Наряду с европейцами вкус к готике почувствовала в середине 19 века и Америка. Американцы, как правило, обращались к готике в поисках выразительных средств и архитектурной привлекательности. Так, Джеймс Ренвик-младший, автор проекта церкви Милости Господней в Нью-Йорке и Смитсоновского института в Вашингтоне, использовал приемы готики безотносительно к историческим ассоциациям, какие этот стиль вызывал в Англии. Архитекторы стали вкладывать в готику свой особый смысл. Некоторым стиль готики казался более «раскованным», чем аристократичный неоклассицизм, господствовавший в архитектуре в начале 19 века. Эндрю Джексон Даунинг (1815-1851), мастер ландшафтных парков и писатель, усматривал в готике элементы чистоты и практичности.
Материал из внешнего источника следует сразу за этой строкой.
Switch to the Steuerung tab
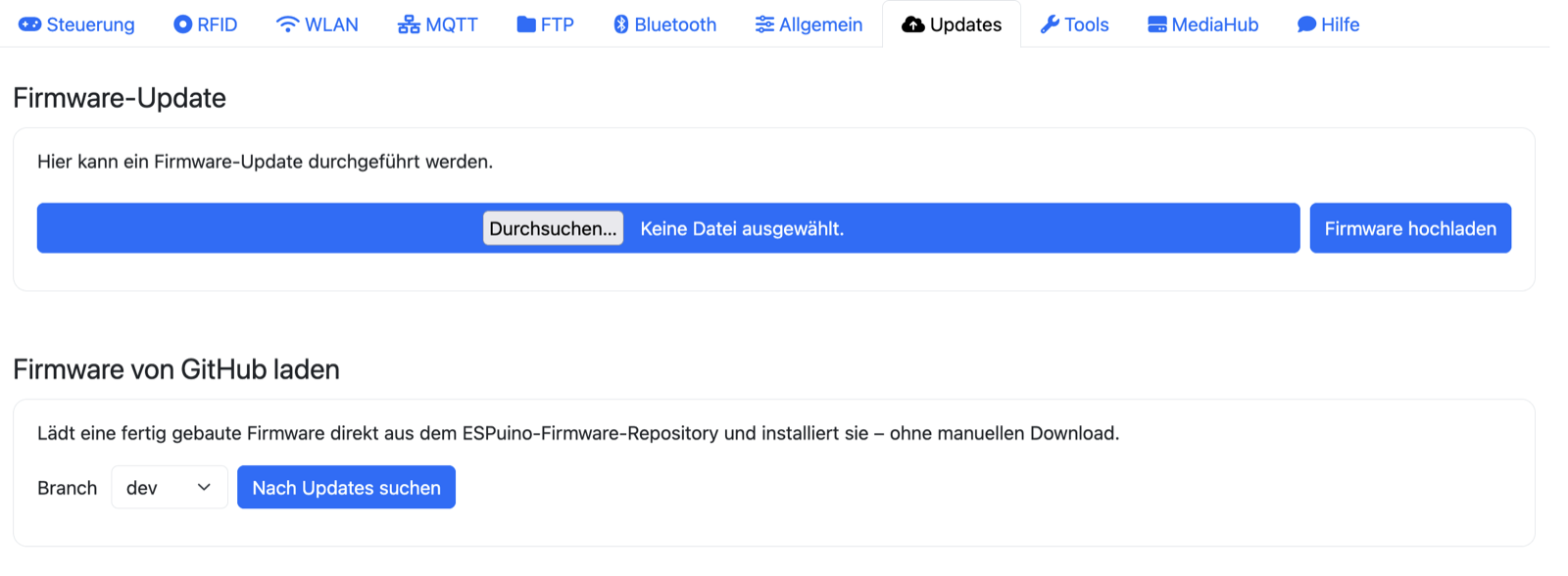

Этот стиль, по его убеждению, подходил непритязательным американцам и мог в то же время развить их вкус, достаточно примитивный, поскольку воспитывались они на «произведениях искусства» массового производства, наводнивших рынок в разгар промышленной революции в Соединенных Штатах. Книга Даунинга «Коттеджи», опубликованная в 1842 году, демонстрировала творческую независимость автора и его ориентировку на вкусы первых переселенцев. Даунинг писал:
«…каждый человек в какой-то момент своей жизни или строит, или мечтает построить для себя дом; это может быть самый примитивный коттедж, а может быть и большой особняк. Но в любом случае вид у наших домов самый простой и непритязательный. Если дом построен с претензией на роскошь, смотрится он не всегда хорошо, да и удобство его для жизни весьма сомнительно, что уж говорить о том, как скверно он вписывается в окружающий его прелестный ландшафт».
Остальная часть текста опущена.